With a "sizzle", the fish skin turned golden instantly. She carefully turned it over, and soon, both sides of the fish were fried golden.
She added onions, ginger, garlic, soy sauce and water into the pot, covered it and started simmering.
On the other side, Shen Ru soaked the rice noodles until soft, cut half of the pork into shreds and the other into minced meat, washed the small shrimps and put them aside, washed the bean sprouts, and then added firewood to the stove. The fire was blazing, and her face was red.
The hot oil in the pan is already smoking.
Su Panpan added dried shrimps and stir-fried them. The dried shrimps gradually turned golden in the hot oil and emitted an enticing aroma.
Then pour in the leeks, the spatula flies up and down in her hand, the leeks jump happily in the pot, after a while, the fresh fragrance spreads, and the fried shrimp and leeks are ready.
Pour oil into the pot. When the oil is hot, Shen Ru slightly raises her body and looks into the pot. Su Panpan puts in the green onion, ginger and garlic and stir-fries them, then adds the minced meat and stir-frys.
Shen Ru quickly added more firewood to make the fire burn stronger, and the minced meat quickly changed color in the pot.
Su Panpan added broad bean paste and stir-fried it until the oil turned red, and the aroma instantly became richer.
After putting in the soaked vermicelli, Su Panpan gently turned it over, and Shen Ru adjusted the size of the fire in time to allow the vermicelli to be evenly coated with the sauce, and then added an appropriate amount of water to simmer.
Shen Ru took out some pork scraps from the side and handed them to her.
Su Panpan put the pork scraps into the hot pan and stir-fried them to release the oil. Shen Ru looked at the sizzling pork scraps in the pan and swallowed her saliva.
Then Su Panpan poured in the vegetables and stir-fried them quickly. The vegetables gradually turned green and juicy in the pot.
Soak the dried radish in water and cut into sections, and cut the bacon into thin slices.
Heat oil in a wok. Su Panpan first puts in the bacon and stir-fry until the oil comes out. The aroma of the bacon wafts out. Shen Ru can't help but sniff. Then she adds the dried radish and stir-fry together. Finally, she adds the dried chili segments and sprinkles some garlic sprouts before serving.
I also cut carrot shreds, added black fungus, and shredded pork and stir-fried it into a sweet and sour dish called Fish-flavored Shredded Pork, which is very delicious and goes well with rice.
Finally, I made some spicy Mapo Tofu, which was bright red in color and fragrant.
Braised whole fish, ants climbing trees, fried shrimps with leeks, steamed sausages, fried bacon with dried radish, shredded pork with fish flavor, fried vegetables with oil residue, fried shredded radish meatballs, and mapo tofu.
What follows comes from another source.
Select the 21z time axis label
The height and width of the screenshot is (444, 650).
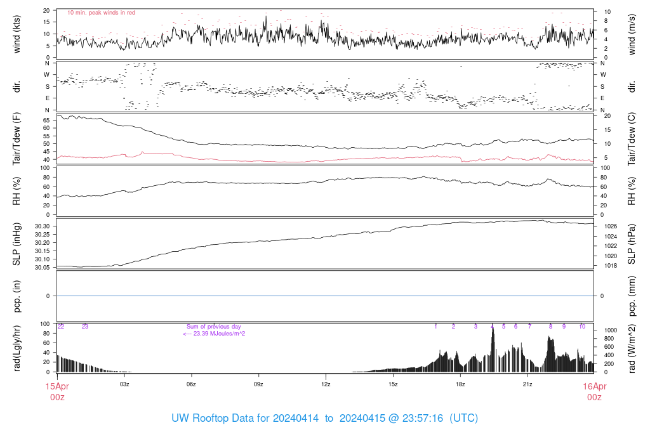(527, 384)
A table full of dishes is ready.
Su Panpan and Shen Ru brought one dish after another that was delicious and fragrant to the table, and the table was instantly filled with delicious food.
The braised fish has an attractive luster, the ants on a tree exude a rich aroma of sauce, the fragrance of fried leeks, the mellow aroma of bacon, the sour and sweet fish-flavored shredded pork, the spicy mapo tofu and other flavors are intertwined and fill the air.
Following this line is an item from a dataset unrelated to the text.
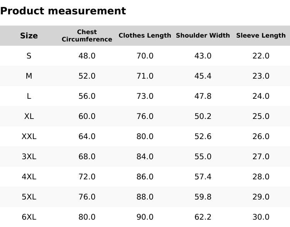290x227 pixels.
Task: Select the 3XL size row label
Action: tap(29, 156)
Shen Ru called out to the chefs who were chatting, "Erniu, chefs, come and eat!"
When the four craftsmen heard the shouting, they put down the snacks in their hands and walked into the house.
"Oh, this fragrance, I smelled it in the yard." Craftsman Zhang sniffed as he entered the door.
Craftsman Wang opened his eyes wide, looking at the table full of dishes, and said in amazement: "Are these all made by Madam Su and Madam Shen? It's amazing!"
"Masters, please come and sit down. We've been busy all day today and everyone has worked hard." Su Panpan greeted everyone with a smile.
Erniu was also helping to place the stools, saying, "Masters, please sit down quickly."
Everyone sat around the table.
As soon as the food came to the table, Craftsman Zhang set his sights on the plate of Mapo Tofu. The spicy aroma and the bean fragrance of tofu hit his nose, making him salivate.
The tofu is bright red in color, dotted with green chopped green onions and bright red peppers, which is eye-catching.
He picked up a piece carefully, and the tenderness and spicy aroma of the tofu immediately activated his taste buds.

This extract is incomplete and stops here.